In 2000, the UN and the Security Council admitted responsibility and declared April 7 International Day of Reflection on the Genocide in Rwanda. Dallaire is not impressed. He believes that even today the world would react more quickly to a slaughter of Rwandan gorillas than to the outbreak of another mass slaughter of human beings. And there is evidence that he is right. As speeches are made and blame cast, Kofi Annan warns that in Darfur, Sudan, a humanitarian catastrophy is in the making.

Dallaire believes, rightly or wrongly, that if he had been a better man, a stronger man, something might have gone differently. As it is, he is racked by depression and has tried suicide. He believes his failure may be due to incompetence, and he survives with a regime of prescription drugs.

Dallaire writes that he met two types of evil while on his doomed mission. In the weeks and months leading up to the genocide, he talked, negotiated, and dined with the men who would unleash the killing. They were ordinary in every way, which made their actions all the more terrifying. The other evil was institutional paralysis: marked by faxes, detailed analysis and cost-benefit calculations, obfuscations, and sheer indifference.

Dallaire grew up a French-Canadian Catholic, an altar boy, and a soloist in the choir. He was not a pious man, but Rwanda changed that. Catholicism provided him with a language to express the reality of the evil he saw. On returning from Rwanda, someone asked him how, after what he had experienced, he could still believe in God: "I answered that I know there is a God because in Rwanda I shook hands with the devil. I have seen him, I have smelled him, and I have touched him. I know the devil exists, and therefore I know there is a God."

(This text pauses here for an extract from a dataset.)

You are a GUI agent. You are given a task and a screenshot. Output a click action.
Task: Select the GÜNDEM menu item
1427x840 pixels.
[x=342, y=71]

Trying to comprehend genocide seems to require some reference to God, Evil, and Hell. Any other language is truly inadequate. Genocide also demands judgment, accountability, and resolution. Any other response is truly inadequate. Genocide also demands the silence of tears, the equivalent of "and Jesus wept." Romeo Dallaire weeps.

Peter Kavanagh is a senior producer on the Canadian Broadcasting Corporation radio program, Current Affairs.